Love never fails. If there are prophecies, they will cease. If there are tongues, they will stop. If there is knowledge, it will cease. For we know in part and we prophesy in part, but when the perfect comes, the “in part” will cease (1 Cor 13:8-10, my translation)

Clearly, the time will come when certain gifts, like speaking in tongues, will cease. But when is that time? According to Paul, it is the time when the “in part” dimension of human existence comes to an end. He makes it clear exactly when this will happen in verse 12: “Now we see through a mirror in a riddle, then we will see face to face. Now we know in part, then we will know fully even as we have been fully known” (1 Cor 13:12, my translation). When will we see God face to face? When will we know him even as we have been fully known by him? When we stand in his presence. When Christ returns, and the “perfect” age begins. Then we will share direct, intimate fellowship with God forever. There will be no need for prophecy or tongues. Even our knowledge, impartial as it is, will pass away.
But, until that time, we need all the help we can get from the Spirit. We need every single bit of grace the Spirit offers. All spiritual gifts can function today if the Spirit chooses to use them. I want to be open to all the gifts God would give, even those I’m not especially interested in experiencing. And I want my church to be open as well. I’ll trust God with the outcome.

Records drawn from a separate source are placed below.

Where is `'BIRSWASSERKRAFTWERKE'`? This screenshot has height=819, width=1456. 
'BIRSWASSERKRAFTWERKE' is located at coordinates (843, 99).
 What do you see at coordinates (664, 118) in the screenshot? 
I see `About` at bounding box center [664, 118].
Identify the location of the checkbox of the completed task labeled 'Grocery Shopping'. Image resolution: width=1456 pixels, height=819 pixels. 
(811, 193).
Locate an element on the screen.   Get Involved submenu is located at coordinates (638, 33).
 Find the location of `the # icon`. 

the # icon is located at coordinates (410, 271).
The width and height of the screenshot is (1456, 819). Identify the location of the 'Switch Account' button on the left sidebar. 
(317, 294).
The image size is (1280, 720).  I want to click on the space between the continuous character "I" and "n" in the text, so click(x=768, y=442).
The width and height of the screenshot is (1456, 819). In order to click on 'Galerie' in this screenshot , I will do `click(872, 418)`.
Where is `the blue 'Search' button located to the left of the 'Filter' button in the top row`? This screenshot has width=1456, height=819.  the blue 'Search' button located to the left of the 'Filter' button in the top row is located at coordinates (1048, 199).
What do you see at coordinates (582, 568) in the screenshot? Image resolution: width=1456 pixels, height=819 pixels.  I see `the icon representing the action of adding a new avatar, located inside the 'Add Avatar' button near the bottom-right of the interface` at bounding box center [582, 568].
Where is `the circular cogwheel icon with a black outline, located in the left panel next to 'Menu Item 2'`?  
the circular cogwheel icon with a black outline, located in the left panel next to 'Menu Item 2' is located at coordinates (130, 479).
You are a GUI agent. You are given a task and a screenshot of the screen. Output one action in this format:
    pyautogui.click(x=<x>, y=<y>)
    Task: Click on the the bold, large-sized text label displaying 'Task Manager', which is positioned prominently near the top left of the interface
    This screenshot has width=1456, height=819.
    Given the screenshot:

If the “do not forbid speaking in tongues” part of 1 Corinthians 14 makes Presbyterians uncomfortable, the closing phrase gives us exuberant joy: “Let all things be done decently and in order” (1 Cor 14:40). Oh, how we love this verse! I’ve heard this verse quoted in Presbyterian gatherings more than any other verse of Scripture, by far. Unfortunately, we rarely read it in context. “All things” in this passage means “all spiritual gifts.” The phrase does not refer to committee meetings, but to manifestations of the Spirit’s power. Paul says: “Let prophesying happen. Let healing happen. Let teaching happen. Let speaking in tongues happen. Let all these things and more be done, but decently and in order.”